__Supplied text__:

= = = = =

The first step, Defensive CSR is connected with the Age of Greed. This age is based on “bigger is better” and “the invisible hand”, an invisible force that will correct the market so that it will always be corrected in the best interest of the society. But as we have seen historically this does not really work, the greed in the market can lead to that a few will become very wealthy, which in turn can ultimately lead to a global financial crisis. What characterizes this type of CSR is that CSR practices are only implemented if the organization can make sure that the shareholder value is protected. In Defensive CSR, it is not uncommon with voluntary employee programs or defensive expenditures, which are undertaken to keep regulation away or to avoid fines (Visser, 2014).

2.1.2.2.2 Charitable CSR

Corporate Philanthropy saw its beginning when rich American nineteenth-century moguls started donating their private money to charities and foundations. This individual movement of philanthropy led in turn to that organizations began donating to charities straight from the business profits. The focus of this Age, and its connection Charitable CSR, is the motto of “giving back to the society”. Even though this might be the core focus of organizations, Charitable CSR might be used as a competitive advantage, as the activities can be used to promote the image of the organization and to improve the area in which the organization operates (Visser, 2014).

= = = = =

__Provided data__:
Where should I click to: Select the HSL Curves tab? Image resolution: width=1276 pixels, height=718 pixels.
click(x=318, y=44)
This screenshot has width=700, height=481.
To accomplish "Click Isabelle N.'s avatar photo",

= = = = =

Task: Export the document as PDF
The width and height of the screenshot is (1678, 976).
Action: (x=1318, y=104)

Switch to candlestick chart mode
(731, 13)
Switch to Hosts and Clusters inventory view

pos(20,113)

= = = = =

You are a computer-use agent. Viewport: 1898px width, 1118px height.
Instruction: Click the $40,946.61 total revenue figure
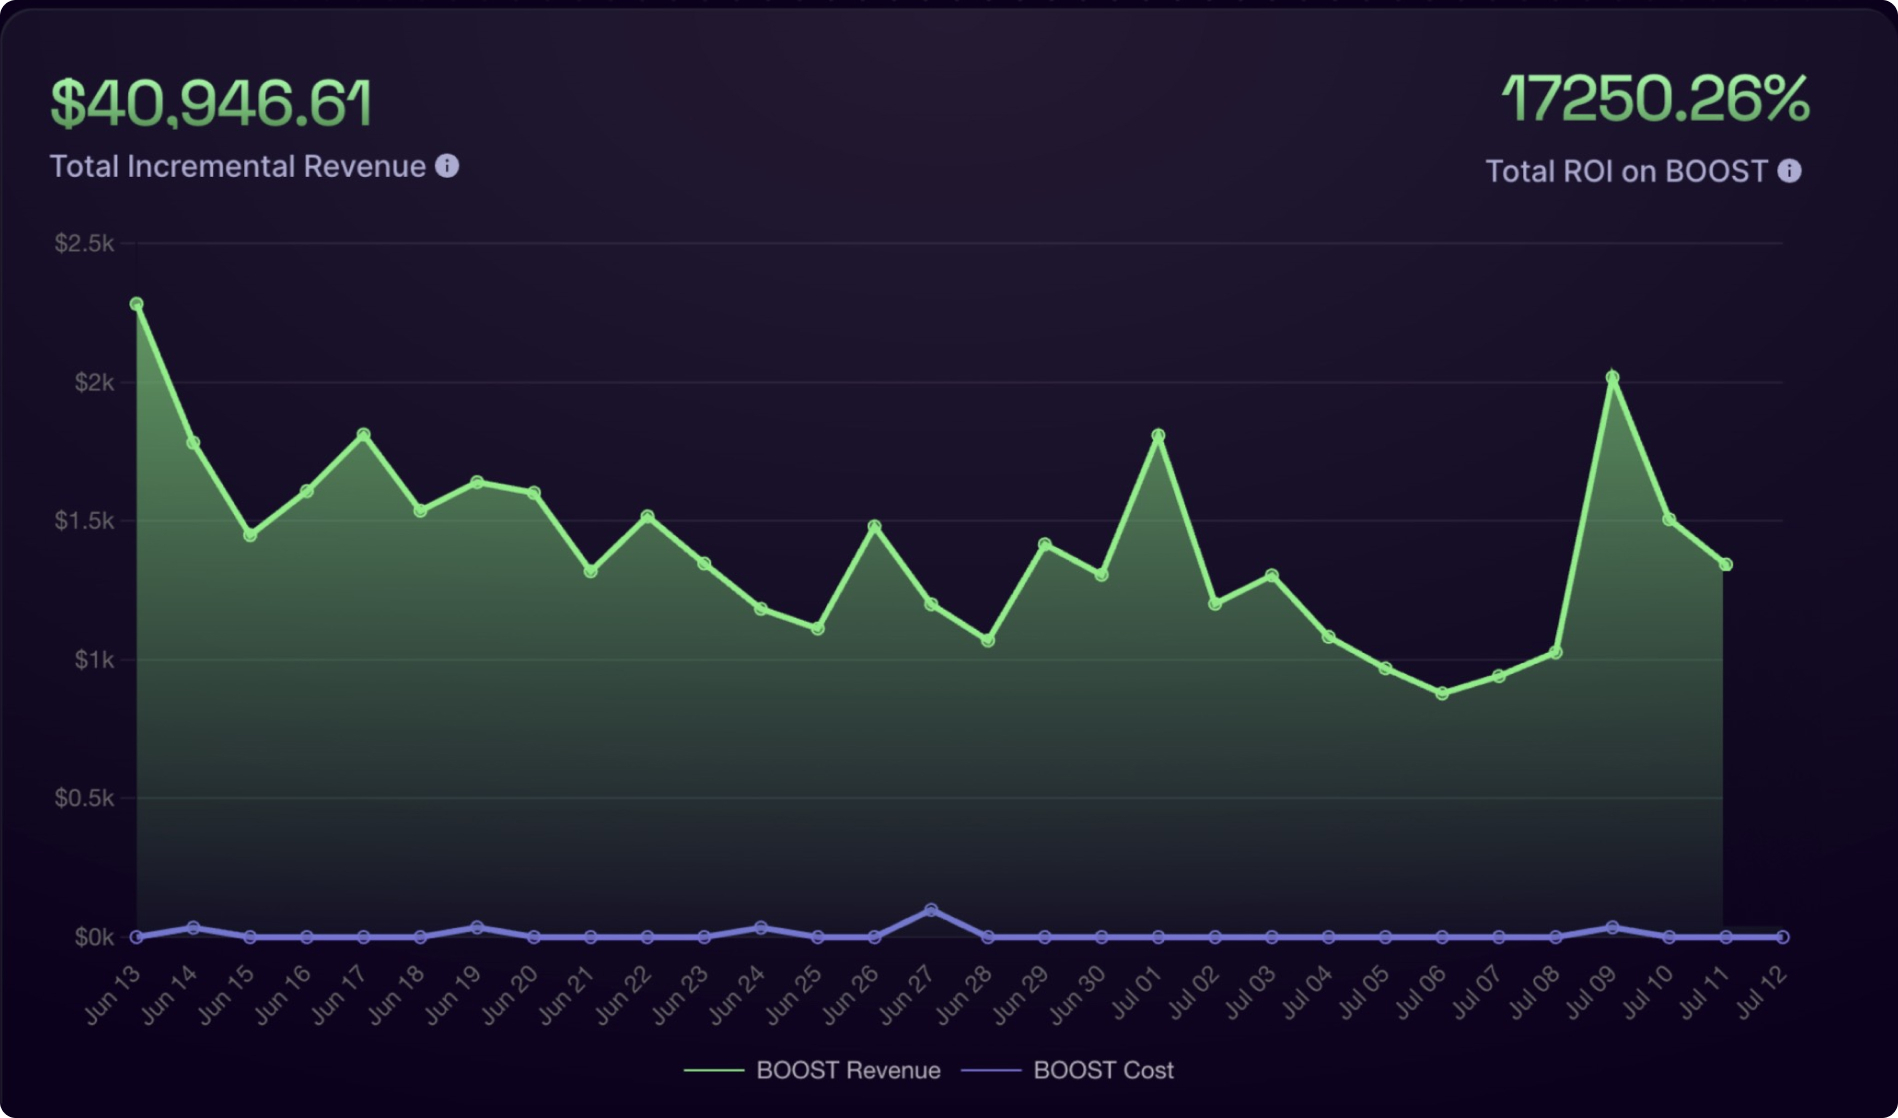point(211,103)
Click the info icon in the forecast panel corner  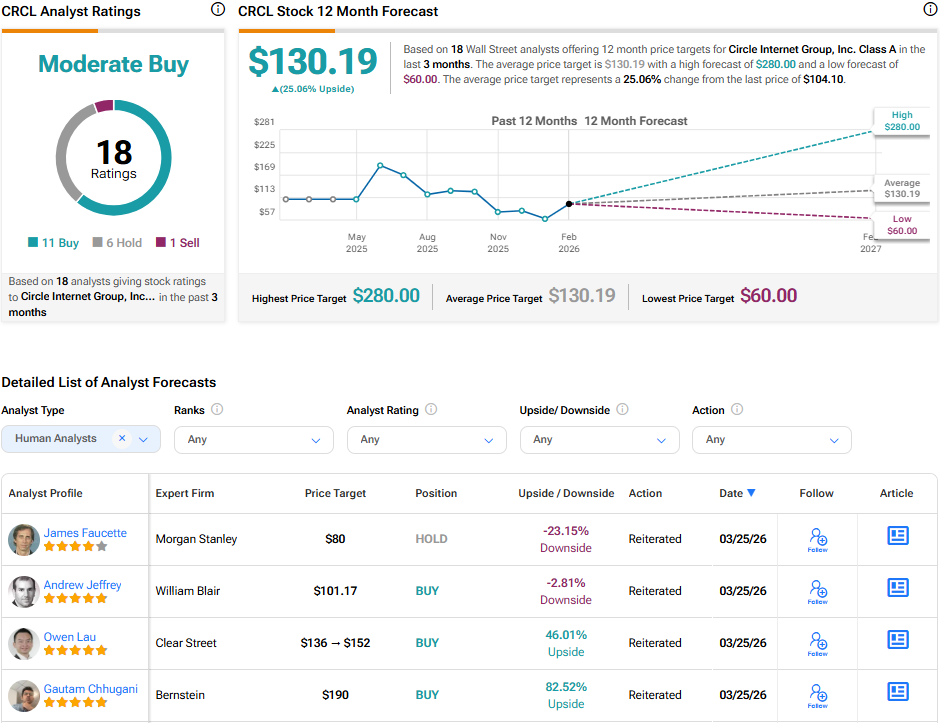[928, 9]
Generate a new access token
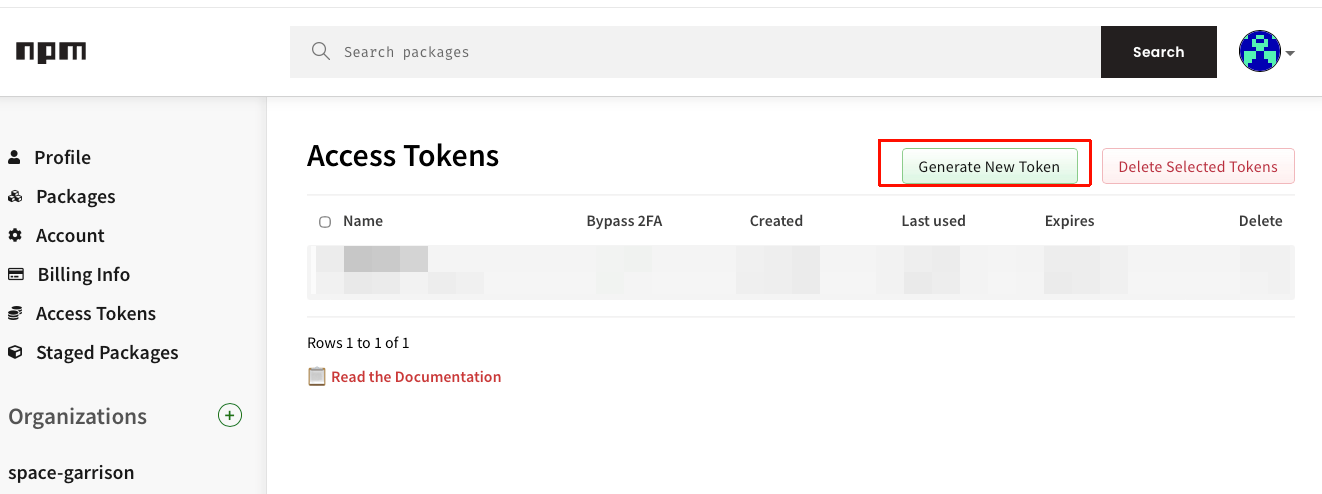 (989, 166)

= = = = =

__Tasks__:
a. Rewrite the CSR text's paragraph that begins "Corporate Philanthropy saw its beginning" as a short bulleted list, keeping its main facts.
b. Please write the next paragraph of the CSR text, picking up after its last sentence.

__Answers for the tasks__:
a.
- Corporate philanthropy began when rich nineteenth-century American moguls donated their private money to charities and foundations.
- This individual philanthropy led organizations to donate to charities directly from business profits.
- The motto of this age, and of Charitable CSR, is "giving back to the society."
- Charitable CSR may also serve as a competitive advantage, since the activities can promote the organization's image and improve the area where it operates (Visser, 2014).

b.
2.1.2.2.3 Promotional CSR

The Age of Marketing is connected to Promotional CSR. This is a category of CSR Visser (2014) says can be used as a marketing tool focusing on improving the brand reputation through creating an image of the organization being responsible, while the actual impact of the organization is forgotten. A good example of this is the tobacco companies, which during decades spread misinformation about the obviously negative impact of cigarettes. Greenwashing is a concept of Promotional CSR, which can be explained as a “marketing versus reality” gap, presenting a socially responsible image of the company, but, is presented as being illogical (Visser, 2014).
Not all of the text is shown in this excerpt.